И, все же, где коренится свобода, если она предшествует всякому бытию? «Свобода, – считает Н.А. Бердяев, – заложена в темной бездне, в ничто. Свобода предшествует миру, она вкоренена в изначальное ничто». Вот почему даже Бог (всесильная духовная сущность) «всесилен над бытием, но не над ничто, но не над свободой. Без свободы нет Бытия Бога» [4, c. 112]. Свобода порождает все в мире, в том числе добро и зло (О чем подробнее мы скажем ниже). Свобода есть исходно необходимое условие для бытия человека, становления его как личности и для творчества. Посредством ее он (человек) положительно утверждает себя. Можно сказать, что, по Бердяеву, свобода носит тотальный характер. Поэтому трагедию человека и истории он связывает с неосуществленностью свободы.
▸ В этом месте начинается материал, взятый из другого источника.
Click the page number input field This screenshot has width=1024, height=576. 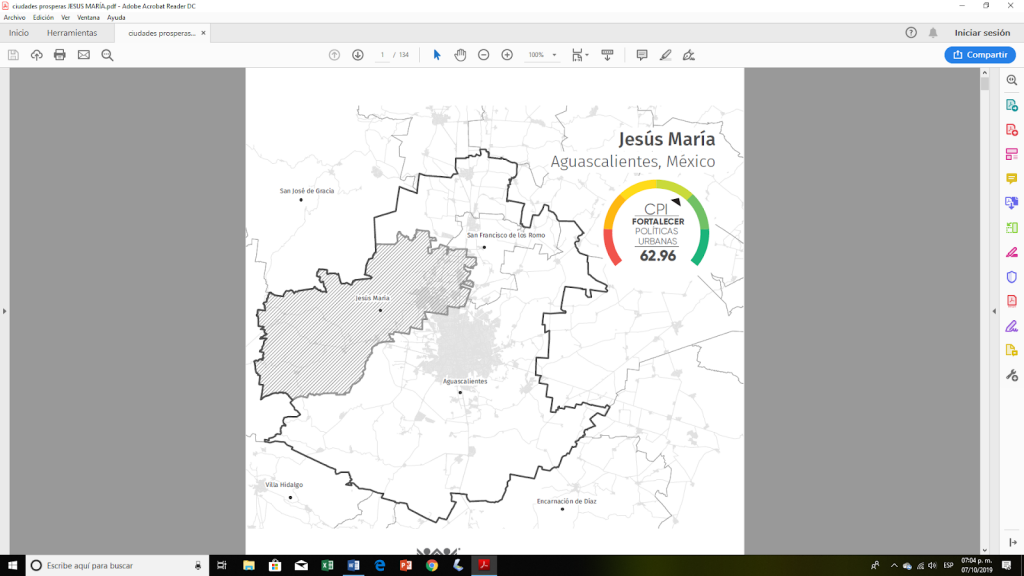383,55
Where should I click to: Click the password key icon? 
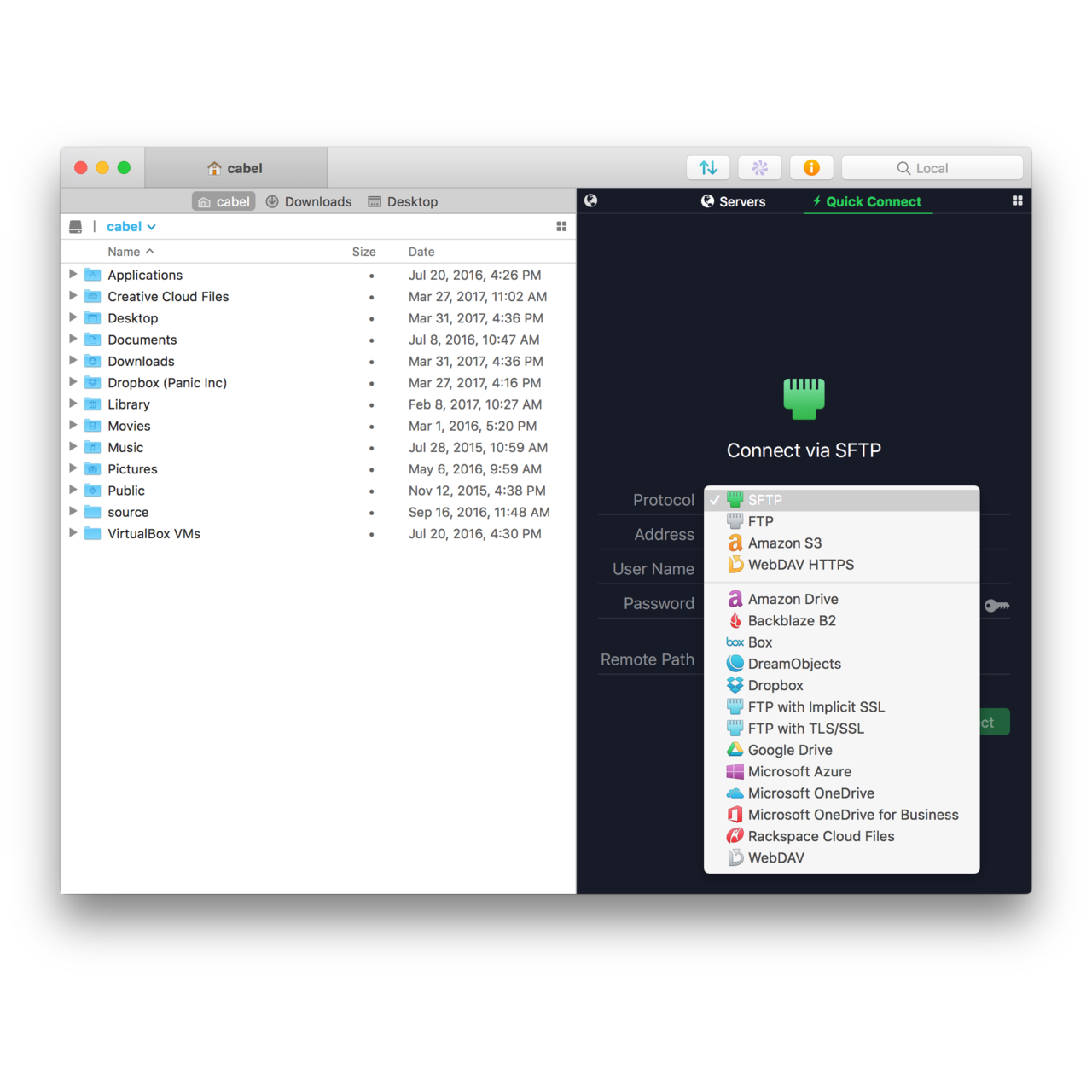[996, 606]
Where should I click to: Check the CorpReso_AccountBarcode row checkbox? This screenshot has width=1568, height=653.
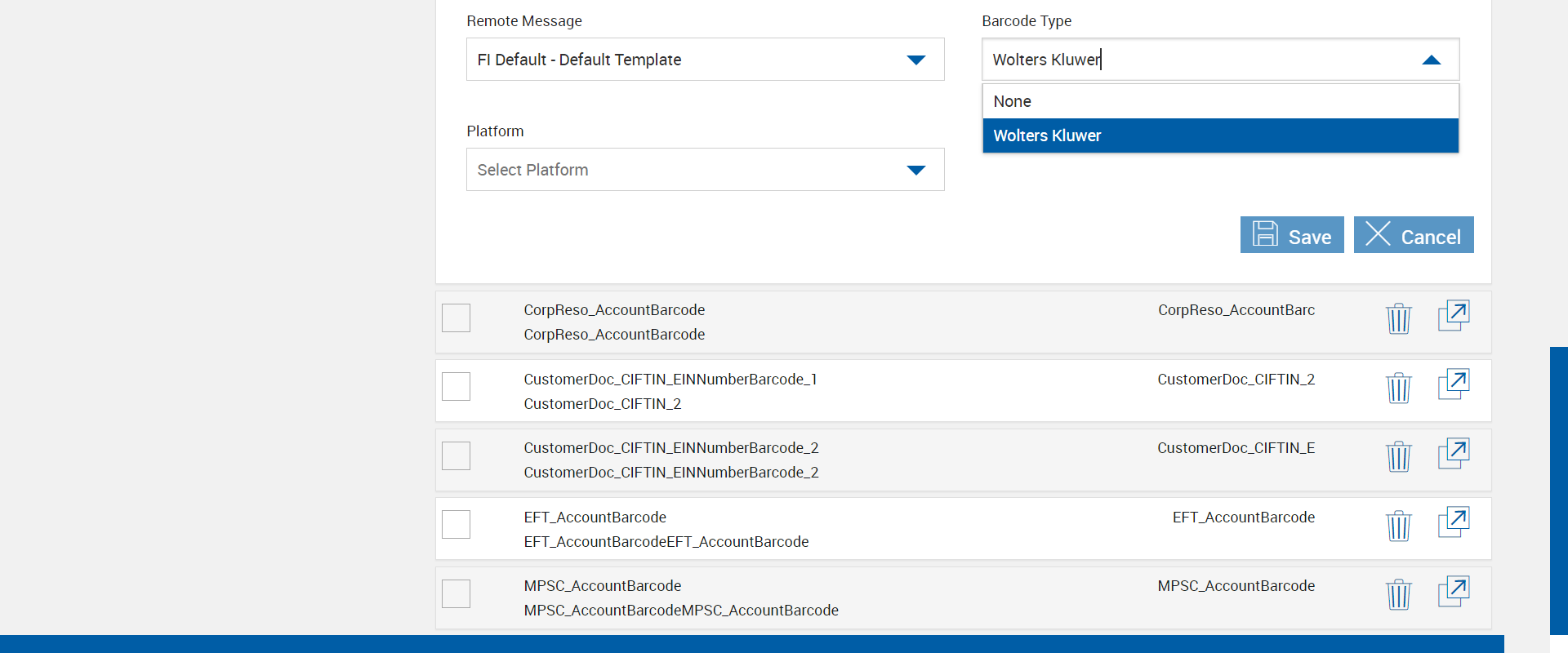pos(456,318)
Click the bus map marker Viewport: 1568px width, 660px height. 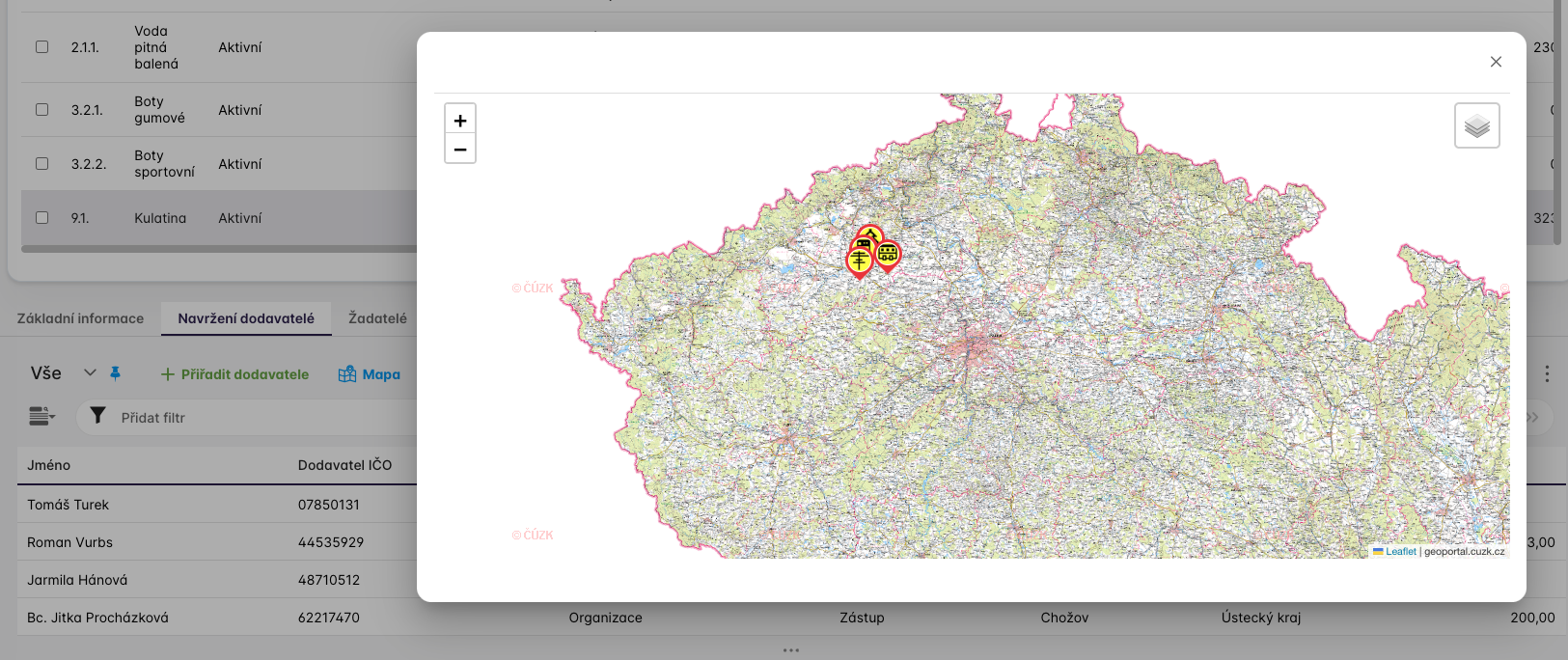(x=888, y=254)
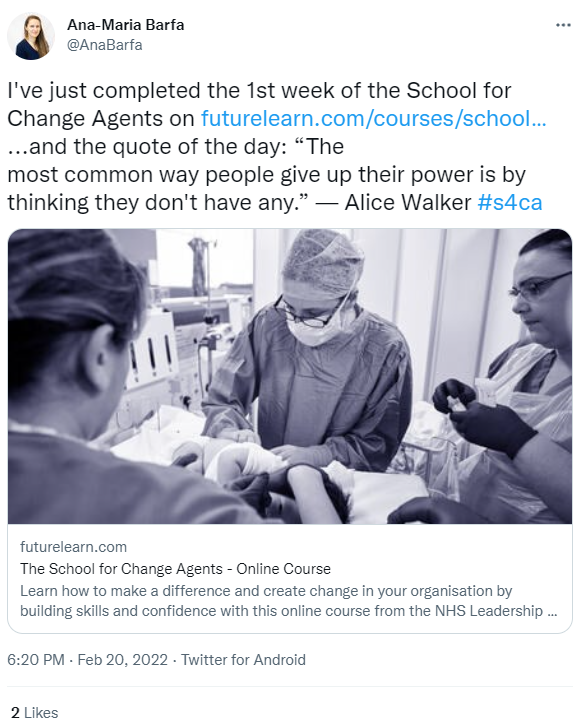Click the likes count number 2

tap(15, 713)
Свобода, по Н.А. Бердяеву, наиболее полно воплощается в духе, в духовной жизни. Что же он понимает под Духом и духовной жизнью? Бердяев не сторонник рационалистического, понятийного определения Духа. «Рациональное определение духа невозможно, это безнадежное предприятие для разума. Дух умерщвляется таким определением, он превращается в объект в то время, как он субъект» [5, c. 377]. Поэтому он даже допускает мистическое, иррациональное толкование Духа, поскольку «… слово дух принято употреблять в очень широком, всеобъемлющем смысле слова» [9, c. 381].
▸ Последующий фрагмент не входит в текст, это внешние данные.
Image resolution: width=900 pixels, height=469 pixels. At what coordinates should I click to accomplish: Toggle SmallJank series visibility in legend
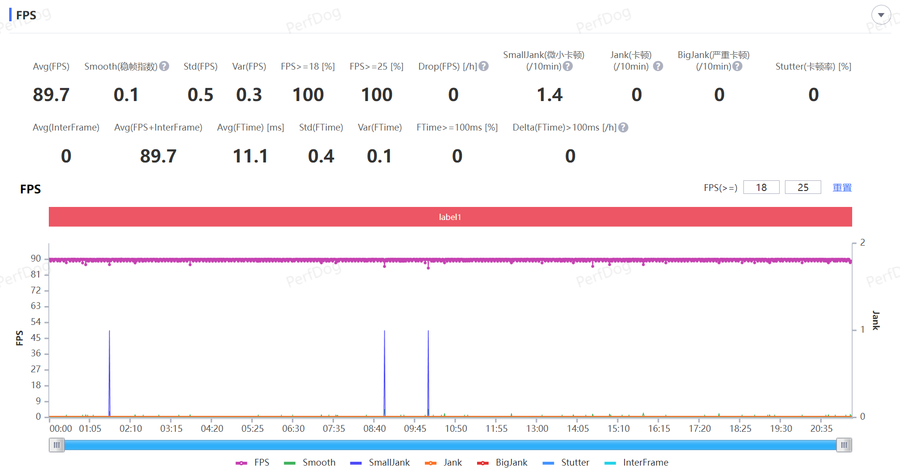pos(380,463)
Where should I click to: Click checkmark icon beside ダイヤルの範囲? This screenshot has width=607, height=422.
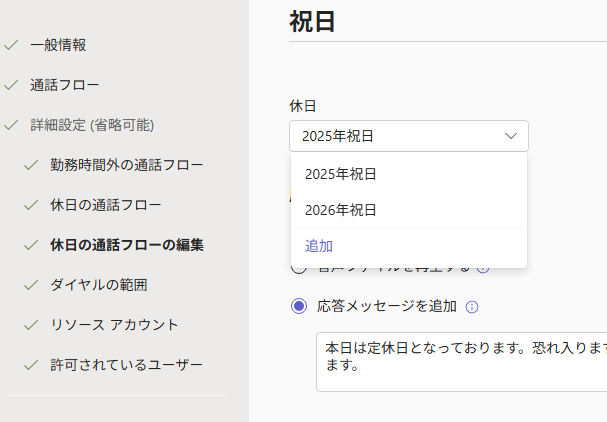click(31, 285)
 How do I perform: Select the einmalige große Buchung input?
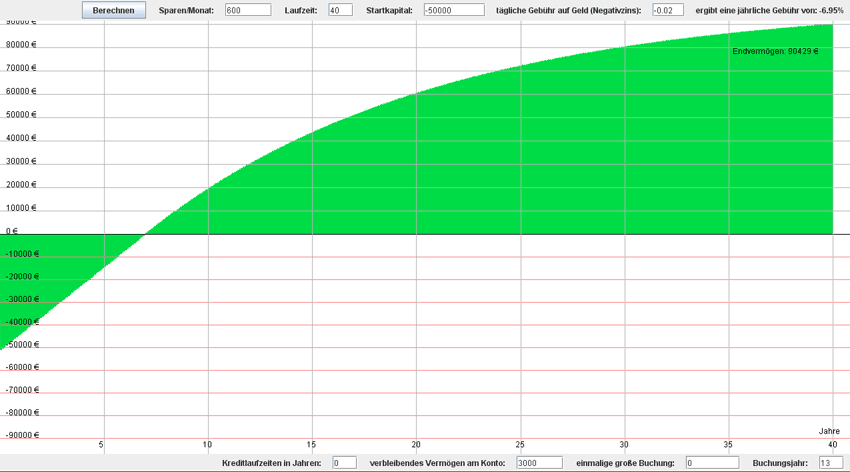click(712, 463)
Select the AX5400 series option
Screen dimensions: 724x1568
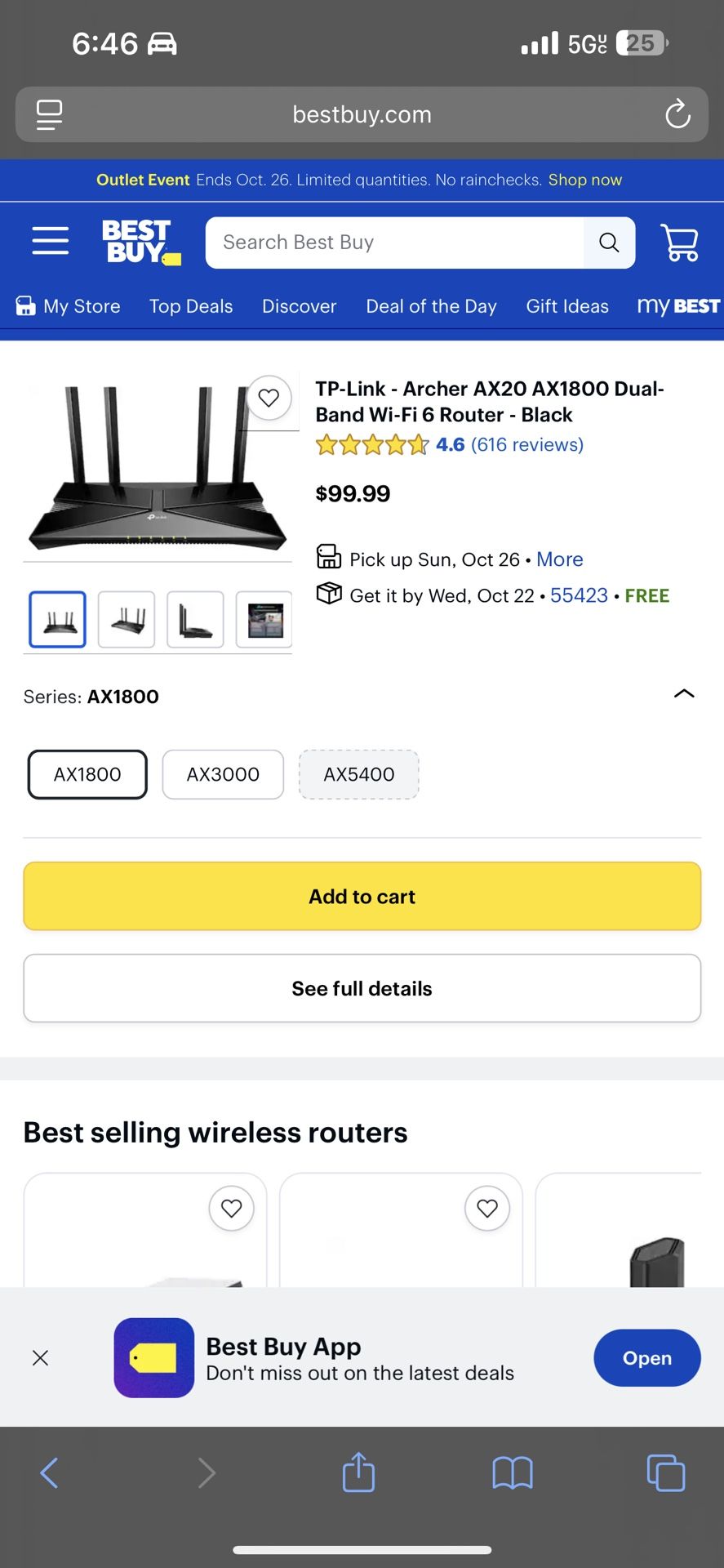tap(359, 774)
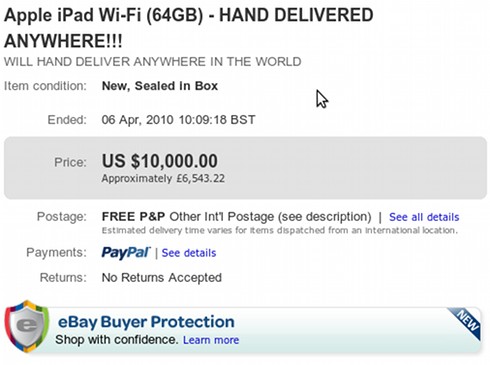This screenshot has width=490, height=365.
Task: Click the eBay Buyer Protection heading
Action: coord(146,322)
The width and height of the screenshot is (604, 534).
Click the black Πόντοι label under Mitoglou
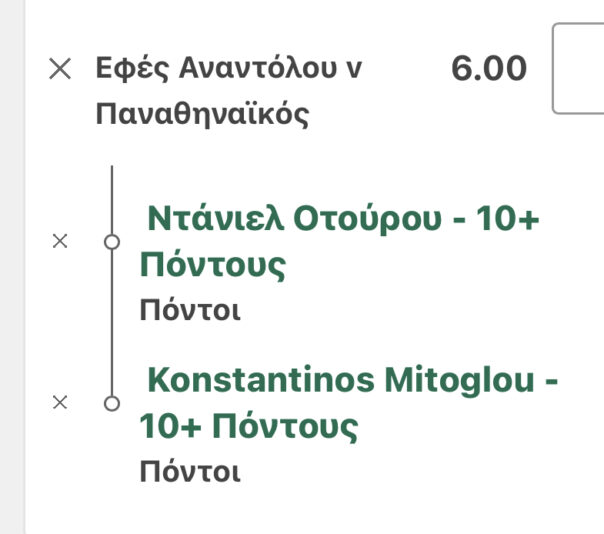click(190, 471)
«Дух, по Бердяеву, есть качество, стоящее вне всякой утилитарности, заражающей жизнь мира… Дух есть сила, освобождающая от власти стихии, от власти земли и крови…, возвышающаяся над ними, но не уничтожающая их. Дух повсюду и во всем действует, но как сила просветляющая, преображающая, освобождающая, а не принуждающая» [5, c. 380]. «Дух есть творческая активность, все творящая из себя» [5, c. 392]. Поэтому дух есть не объект, а субъект, самодостаточный и все из себя творящий. Он трансцендирует во вне, во внешний объективный мир. А творить может только субъект, но не объект. В силу этого «всякий акт духа есть высший акт … творческий акт субъективного духа есть выход из себя в мир» [5, c. 392]. Он изначально свободен и сама свобода, он сам себя детерминирует, определяет и развивает. И Бога и человека можно понять только через дух. «Дух гуманизирует человеческое понимание Бога» – принципиальный постулат Н.А. Бердяева [5, c. 380]. Отметим основные качества, свойства Духа по Бердяеву.
1. «Дух всегда есть настоящее, настоящее обращенное к вечности».
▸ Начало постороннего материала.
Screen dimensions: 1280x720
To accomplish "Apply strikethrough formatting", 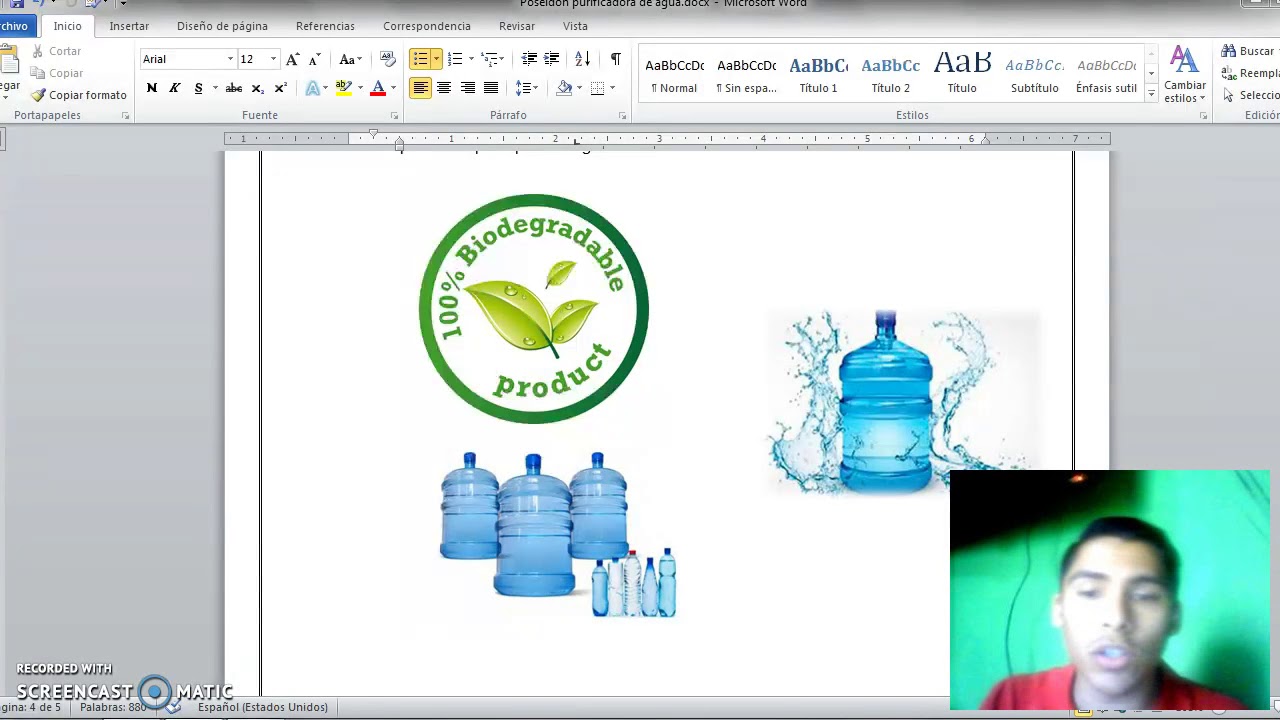I will (234, 88).
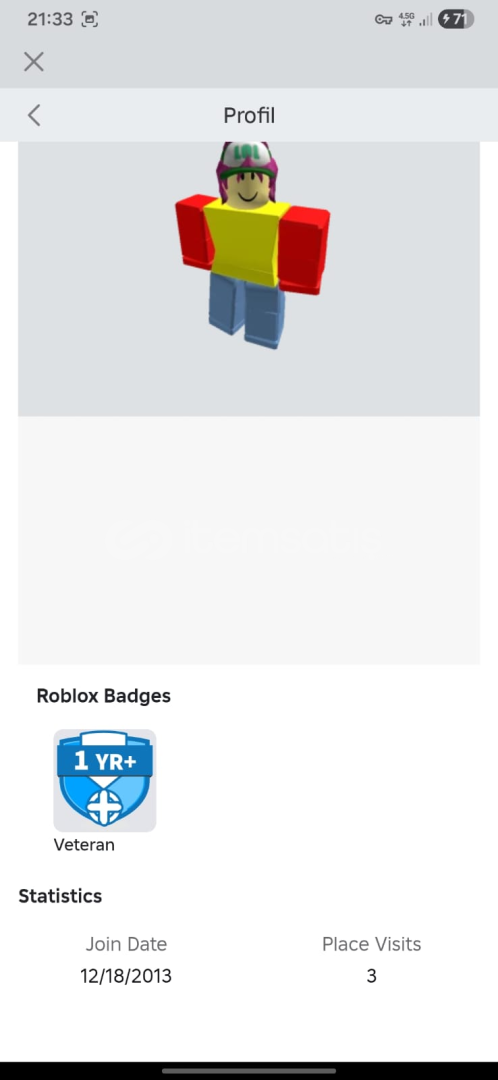Select the 12/18/2013 join date value
The image size is (498, 1080).
point(126,976)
2. «Дух вневременен, как и внепространственен».
3. «Дух целостен и сопротивляется дроблению времени и пространства».
4. «Дух есть не бытие, а смысл бытия, истина бытия».
5. «Дух одинаково и трансцендентен и имманентен[2]
.
6. «Дух не тождественен сознанию, но через дух конструируется сознание, и через дух же переступаются границы сознания и происходит в сверхсознание».
7. «В духе есть прометеевское начало, восстание против богов природы, против детерминизма человеческой судьбы, есть порыв и прорыв к высшему свободному миру» [5, c. 380].
8. «Дух есть победа над падшей природой, но эта победа означает не отрицание и уничтожение космоса, а его освобождение и просветление» (подчеркнуто мной – Г.Ч.).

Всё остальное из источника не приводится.